One character in Igby wonders if a reverse Darwinism is at work, in which overcivilized people like Igby and his family are doomed to die out. In the world of this film, this is an urgent question.
Like Holden, Igby instinctively recoils from the complacency of his world. Unlike him, Igby is completely and proudly spoiled rotten. When he flees prep school for the pleasures of New York, Igby happily finances his decadence with his mother's credit card, while spewing contempt at her the entire time.
The relationship between him and his mother, Mimi (Susan Sarandon), is meant to be the emotional center of the film. Indeed, in the very first scene, we see Igby and his lupine older brother, Oliver (Ryan Phillippe) euthanizing her after she's stricken with cancer. Igby is surprisingly hostile and unaffected, and it's suggested that the movie to follow will explore this relationship.
As it turns out, we get a permanent condition of conflict, and very little productive interaction between the two. Instead, Igby gets invited out to the Hamptons by his godfather (Jeff Goldblum), where he hits on Rachel (Amanda Peet), his godfather's heroin-shooting mistress. Back in the city, Igby crashes with Rachel in the pad that his godfather maintains for her. Meanwhile, he pursues a relationship with Sookie (Claire Danes), an over-bored and self-assured pothead poet he also met in the Hamptons.
What elevates Igby to the level of Brett Easton Ellis and Jay McInerney--if not to the level of a good film--is that Steers, an actor making his directorial debut, knows these characters and has a lifetime of remembered wit to put into their mouths. At times, the dialogue has the nonstop brittle wit of Preston Sturges:
Igby: "My brother Oliver here majors in neo-fascism at Columbia--"
Igby: (shrugs) "Semantics."
Unfortunately, the supporting actors have clearly been instructed to play their parts as broadly as possible, thus off-setting the goodness of Igby and, for a time, Sookie. Jeff Goldblum overplays a role George Sanders would have nailed 50 years ago, puffing a fat cigar, pawing women and calling Igby "mah boy." Ryan Philippe employs a plummy faux-Eton accent that his Gosford Park character might have used and Jared Harris camps it up as a drug-dealing hanger-on.
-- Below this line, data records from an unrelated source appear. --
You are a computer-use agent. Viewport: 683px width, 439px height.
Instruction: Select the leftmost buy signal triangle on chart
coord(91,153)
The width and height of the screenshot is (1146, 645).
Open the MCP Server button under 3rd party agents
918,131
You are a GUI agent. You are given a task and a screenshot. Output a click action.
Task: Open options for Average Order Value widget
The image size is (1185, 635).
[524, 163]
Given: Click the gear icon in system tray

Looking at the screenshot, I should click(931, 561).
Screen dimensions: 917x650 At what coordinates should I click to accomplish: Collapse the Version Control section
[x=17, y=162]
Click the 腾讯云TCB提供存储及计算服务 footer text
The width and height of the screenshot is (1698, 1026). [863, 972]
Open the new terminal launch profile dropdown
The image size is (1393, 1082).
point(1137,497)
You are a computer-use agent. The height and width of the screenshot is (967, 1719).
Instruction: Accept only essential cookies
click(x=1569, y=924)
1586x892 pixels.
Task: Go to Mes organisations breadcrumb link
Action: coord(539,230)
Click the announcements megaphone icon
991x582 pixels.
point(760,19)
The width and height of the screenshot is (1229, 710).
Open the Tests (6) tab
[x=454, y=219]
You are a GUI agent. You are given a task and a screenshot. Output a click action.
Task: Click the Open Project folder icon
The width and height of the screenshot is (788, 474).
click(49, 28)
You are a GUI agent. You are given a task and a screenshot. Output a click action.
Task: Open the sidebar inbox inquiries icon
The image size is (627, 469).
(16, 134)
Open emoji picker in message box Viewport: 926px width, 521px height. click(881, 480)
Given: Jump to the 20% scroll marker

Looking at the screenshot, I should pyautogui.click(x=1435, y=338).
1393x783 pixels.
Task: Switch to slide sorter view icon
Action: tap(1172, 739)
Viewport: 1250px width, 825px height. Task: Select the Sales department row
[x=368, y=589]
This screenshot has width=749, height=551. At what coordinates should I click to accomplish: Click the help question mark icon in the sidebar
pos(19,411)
All of this serves only to expose Steers' contempt for his characters. Only the redoubtable Susan Sarandon survives the acting directions, lending pathos to her harridan mother. Culkin, Danes and Bill Pullman (as Igby's father) are the only ones who approach their roles naturalistically. They're also the only ones we're allowed to like, though by the film's third act, when all loose ends are tied up in one preposterous swoop, we're well beyond caring.